If two objects are not in physical contact but are separated by a thin layer of fluid (i. e., a liquid or a gas), there is still a frictional or viscous drag force between the two objects but its behavior is different. Figure 22.6 tells the story: The viscous drag force in this case is

$$F_{drag} = - \mu S A$$ (23.15)

where $S = v_p /d$ is the shear in the fluid, $A$ is the area of the plates, and $\mu$ is the viscosity of the fluid. (Don't confuse this parameter with the static and dynamic coefficients of friction!) The parameter $v_p$ is the velocity of the top plate with respect to the bottom plate and $d$ is the separation between the plates.

Viscosity has the dimensions mass per length per time. The most common unit of viscosity is the Poise: $1 \mbox{ Poise} = 1 \mbox{ g} \mbox{ cm}^{-1} \mbox{ s}^{-1}$. The viscosity of water varies from $0.0179 \mbox{ Poise}$ at $0^{\circ} \mbox{ C}$ to $0.0100 \mbox{ Poise}$ at $20^{\circ} \mbox{ C}$ to $0.0028 \mbox{ Poise}$ at $100^{\circ} \mbox{ C}$. The viscosity of water thus decreases with increasing temperature, which is typical of liquids. In contrast, the viscosity of a gas is independent of the density of the gas and is proportional to the square root of its absolute temperature. The viscosity of a gas thus increases with temperature, in contrast to the viscosity of a liquid. For air at $20^{\circ} \mbox{ C}$, the viscosity is $1.81 \times 10^{-4} \mbox{ Poise}$.
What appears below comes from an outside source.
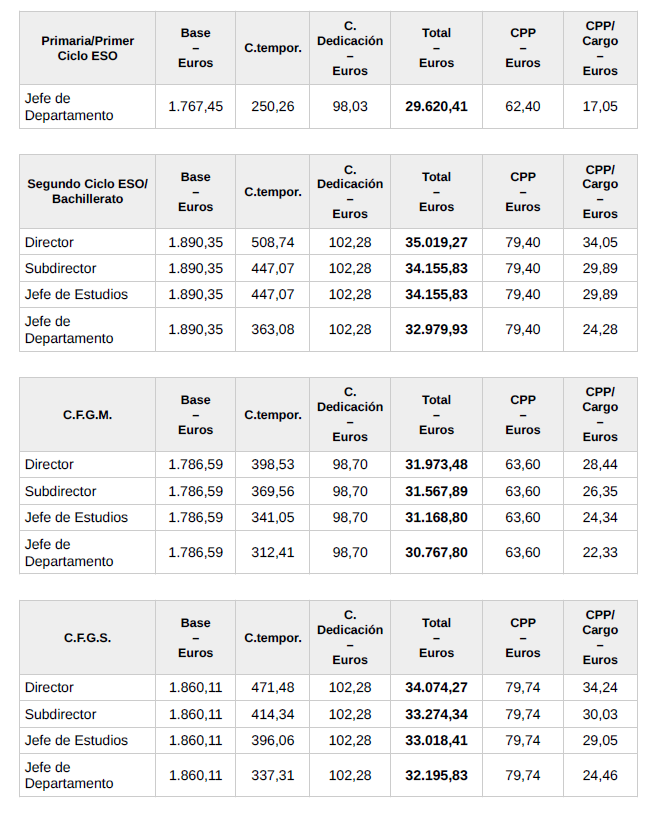Click the bold total 34.074,27

(436, 687)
Thin layers of oil between moving parts are commonly used in machinery to reduce friction, since the resulting viscous drag is generally much less than the corresponding kinetic friction which would occur if the parts were in direct contact. The ways in which the layer of oil is maintained between moving parts are fascinating, but beyond the scope of this course.